▶ **課題 1**: ZoomのAI機能についての抜粋によると、Zoom Phoneのリアルタイムクエリは通話のときに何を出してくれますか。
▶ **課題 2**: ZoomのAI機能についての文章を、最後の文のあとから書き継いでください。
··· 抜粋 ···
サードパーティ製アプリとの連携:ZoomのAI機能と統合するサードパーティのデータソースとの接続オプションにより、包括的な洞察を得ることができる。これによりAI Companion は、Atlassian(Jira & Confluence)、Glean、Workday、Zendesk、ServiceNow、Box、Asana、Hubspotなどのサードパーティ製アプリ全体から回答を得たり、アクションの編成ができるようになる。
パーソナライズ機能:AI Companionのカスタムアドオンにより、ユーザーはパーソナルコーチング機能でスキルを向上し、Zoom Clips向けカスタムアバターで時間と制作コストを節約することができる。カスタムアバター機能は、ユーザーが用意したスクリプトを使用して、パーソナライズされたAI生成アバターでクリップを作成することで、何度も撮影をする手間を省き、ビデオクリップ作成の効率化をサポートする。
Zoom Workplaceの進化
- 仕事の進行を管理
Zoom Workplaceを使えば、従業員は一日を効率よく過ごし、効率的に仕事をこなすことができる。新しいイノベーションには、AIファーストの製品であるZoom Tasksや、Zoom Phoneの機能強化が含まれる。
Zoom Tasks:AI Companionを使用して、Zoom Workplace内の会話に基づきユーザーのタスクを検出、提案、完了する。
リアルタイムクエリ:Zoom Phoneで通話の際に、リアルタイムで要約を提供する。
··· 記録一覧 ···
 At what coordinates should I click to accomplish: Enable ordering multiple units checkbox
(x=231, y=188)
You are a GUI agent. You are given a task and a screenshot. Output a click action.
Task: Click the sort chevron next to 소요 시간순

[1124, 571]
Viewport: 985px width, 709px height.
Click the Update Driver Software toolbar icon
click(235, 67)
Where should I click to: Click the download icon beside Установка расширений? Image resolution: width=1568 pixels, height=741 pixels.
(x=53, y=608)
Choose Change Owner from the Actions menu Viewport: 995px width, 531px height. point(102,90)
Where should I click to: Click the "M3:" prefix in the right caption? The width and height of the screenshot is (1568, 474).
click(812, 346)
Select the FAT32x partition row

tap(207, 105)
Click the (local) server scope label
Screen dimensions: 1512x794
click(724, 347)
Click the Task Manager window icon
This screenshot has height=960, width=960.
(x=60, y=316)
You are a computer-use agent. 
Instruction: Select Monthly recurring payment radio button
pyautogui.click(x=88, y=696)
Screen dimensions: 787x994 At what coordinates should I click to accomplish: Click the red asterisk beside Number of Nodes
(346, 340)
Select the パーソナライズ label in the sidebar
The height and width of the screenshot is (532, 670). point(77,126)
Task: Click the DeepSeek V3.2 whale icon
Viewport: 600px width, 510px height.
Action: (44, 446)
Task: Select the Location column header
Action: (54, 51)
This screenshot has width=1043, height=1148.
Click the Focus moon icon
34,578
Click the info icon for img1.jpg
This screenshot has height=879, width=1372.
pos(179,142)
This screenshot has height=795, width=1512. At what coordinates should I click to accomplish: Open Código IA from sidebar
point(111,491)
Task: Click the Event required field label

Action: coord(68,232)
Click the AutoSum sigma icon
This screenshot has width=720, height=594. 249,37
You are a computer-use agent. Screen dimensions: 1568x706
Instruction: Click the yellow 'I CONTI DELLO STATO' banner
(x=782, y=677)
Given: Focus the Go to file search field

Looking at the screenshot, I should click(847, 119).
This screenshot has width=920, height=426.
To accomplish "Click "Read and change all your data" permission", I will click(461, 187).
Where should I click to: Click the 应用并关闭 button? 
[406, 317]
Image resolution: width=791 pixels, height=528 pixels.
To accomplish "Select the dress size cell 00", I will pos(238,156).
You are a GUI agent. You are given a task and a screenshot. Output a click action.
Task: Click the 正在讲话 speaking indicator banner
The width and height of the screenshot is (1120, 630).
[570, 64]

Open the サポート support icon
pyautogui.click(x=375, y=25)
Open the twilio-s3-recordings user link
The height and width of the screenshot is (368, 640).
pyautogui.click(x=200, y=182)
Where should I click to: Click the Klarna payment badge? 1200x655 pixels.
···
▶ **回答 1**: 通話の際に、リアルタイムで要約を出してくれます。

▶ **回答 2**:
Zoom Phoneボイスメール生成:ユーザーが設定することでAI Companionがユーザーの声紋から、旅行予定などユーザーのスケジュールに合わせてパーソナライズされたボイスメールのあいさつを自動的に作成する。これにより、手動によるボイスメールの更新が不要になる。
- 効率的なコラボレーション
Zoom Workplaceのユーザーは、AI Companionのミーティングアジェンダとリアルタイム サマリーを使用して、より生産的なミーティングと、効率的な共同作業を行うことができる。
ミーティングアジェンダとリアルタイムサマリー:ミーティングにおけるトピックが網羅されていることを確認し、ミーティングを予定通りに進行するのに役立つ。
Zoom Clips:事前に選定されたアバターライブラリを使用して、テキストからプロフェッショナルな動画コンテンツを生成することができる。
Zoom Docs:より細かい制御を可能にする組織および権限の設定オプション、プロジェクトでのコラボレーションを促進するための新しいデータテーブルの表示や列、APIとワークフローの自動化、さらに、執筆シナリオや追加のデータソースに合わせたテンプレートからコンテンツを生成し、執筆を効率化するAI Companion機能を提供する。
- 対面での体験
Zoomは、モバイルデバイスのZoom Workplaceアプリを通じてミーティング要約とアクションアイテムを提示する、対面ミーティング向けAI Companionを発表した。オフィス内のミーティングでは、AI Companionがワークスペース予約内に拡張され、チームメイトがオフィスにいる時間に基づいてオフィスに行くべき日を提案したり、場所や広さに基づいてミーティングルームを勧めたりすることで、チームメイトとの調整、コラボレーションを容易にし、オフィス内のスペースをもっとも適したものにする。
- 従業員エンゲージメント
従業員とのつながりを促進するAIファーストの新しい従業員エンゲージメント ソリューションには、次が含まれる。
AI Companion for Workvivo:コンテンツを作成することで、従業員への情報提供、エンゲージメント、結びつきを強化する。
Workvivo Employee Insights:従業員のエンゲージメント、幸福度、パフォーマンスの測定を支援する。
Business Servicesの強化
- Zoomの顧客体験
Zoomは、セルフサービスソリューションの強化と、エージェントおよび管理サポート機能の向上を実施し、ワールドクラスの顧客体験を提供できるようにした。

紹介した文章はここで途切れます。